The other word would be metaphor


----------



## drop bear (Dec 13, 2015)

Katherine Knight - Wikipedia, the free encyclopedia

Anyway real world example


----------



## Tez3 (Dec 13, 2015)

drop bear said:


> Katherine Knight - Wikipedia, the free encyclopedia
> 
> Anyway real world example



More an indictment of her upbringing and mental state than the fact she worked in an abattoir, that just gave her a means. She could have worked anywhere or even not at all and would still have killed.


----------



## JowGaWolf (Dec 13, 2015)

drop bear said:


> The other word would be metaphor



*Metaphor:*
: a word or phrase for one thing that is used to refer to another thing in order to show or suggest that they are similar
: an object, activity, or idea that is used as a symbol of something else

1. Nothing about the Anime knife fighting killer Butcher is similar to Butcher's in real life.
2. Nothing about that Anime character is used as a symbol of a real life Butcher.  

From original post
"However looking back now as I rewatched the series and after reading Marc MacYoung's books and his NNDS website, I somewhat have an understanding of why Edward freezed as he did (and why the Butcher was so aggressive)."
1. Edward is not a real person.  Edward's choice of freezing was because the writer decided to make him freeze.  Edward cannot act independently of the writer.  What did Edward do today? Did he see a movie? Did he eat a hamburger? Did Edward breath air today? Did Edward pump real blood through his body?  Edward doesn't exist he's a character that an author made and how he reacts is 100% dependent on how the author thinks he should act.



Orcophile said:


> Especially at the near end when despite Barry losing all composure and deciding to abandon the technique, finesse, and skill he exhibited throughout the whole fight, he decided to just flail his blade random and wild and try to hick his way through Edward's metallic arm (that as you seen in the vid was transformed into a blade as large as Barry's cleaver at the last minute). Despite blocking all of Barry's blow with his metallic turned sword arm, Edward still got some open and relatively large cuts not just throughout his body but even on his left human arm (which as seen on the last moments of the attack in the video, was not hit by the cleaver- at least on the angle they animated the fight).
> 
> I wasn't the only one who thought the scene was utter BS. I remember at school all my classmates who followed this show were agreeing how the writers made up such a BS episode in an otherwise excellent TV show and how someone like Edward who could disarm terrorists and who took military training should not have frozen irl like he did in this specific episode.

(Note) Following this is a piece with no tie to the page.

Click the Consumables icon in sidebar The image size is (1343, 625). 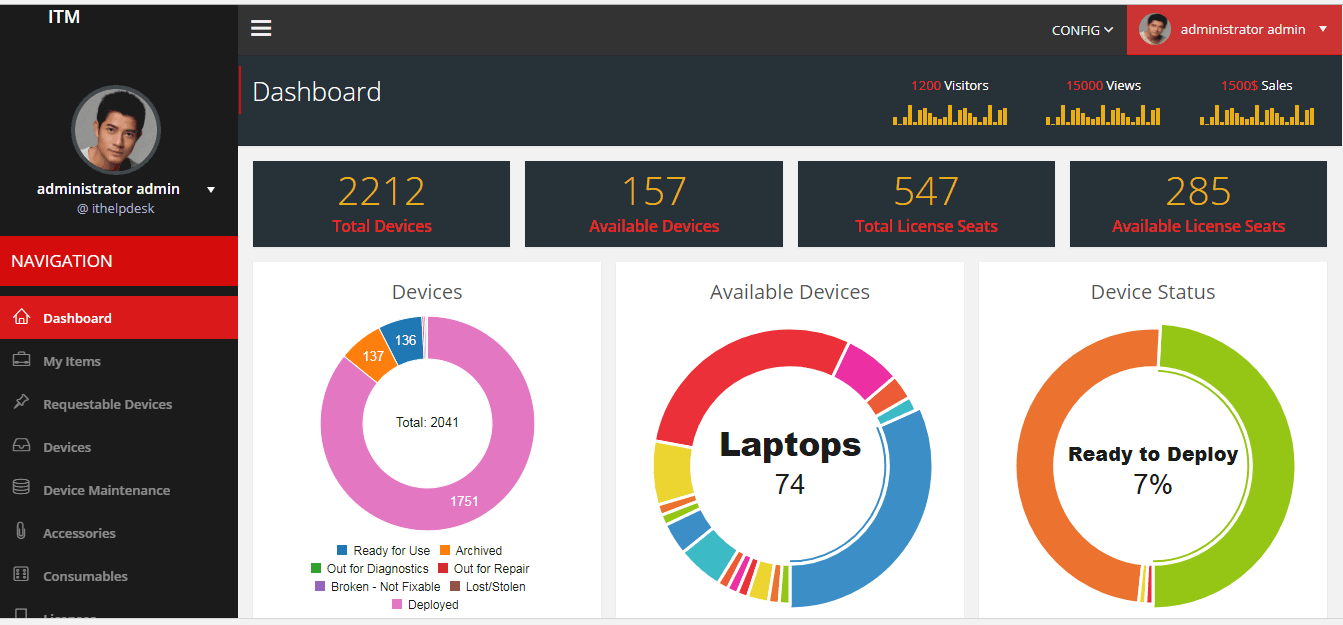(21, 575)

 Show me where such a fight happens in real life.   You know what else is BS about fiction?  How King Kong and Godzilla never pooped in the streets. That's BS.  Wild animals that don't poop? That's not real.  Oh wait. That's right. It's fiction so animals like King Kong and Godzilla aren't real and they aren't bound by what's possible in real life.



Orcophile said:


> HOWEVER what so many people in the FMA fandom fail to realize is how Barry's occupation DESENSITIZES the reluctance to commit violence that is such an intrinsic part of modern western society and humanist ethics.


 Once again Barry.  A person that's doesn't exist in real life is being desensitized?  

Then he goes on to explain how this imaginary character displays a role in modern western society and humanist ethnics?  Really?  All of that from an Anime Show? Yet not one real world reference.



Orcophile said:


> So the way he attacked Edward with such ferocity and skill with a cleaver to hack through Ed's makeshit staff finally made sense. Even though the show doesn't portray cutting techniques properly (and I'll also grant Barry was an outraged psycopath so bloodthirsty his swings was not concentrated), I can literally see a trained butcher's finesse as Barry was swinging his cleaver nonstop.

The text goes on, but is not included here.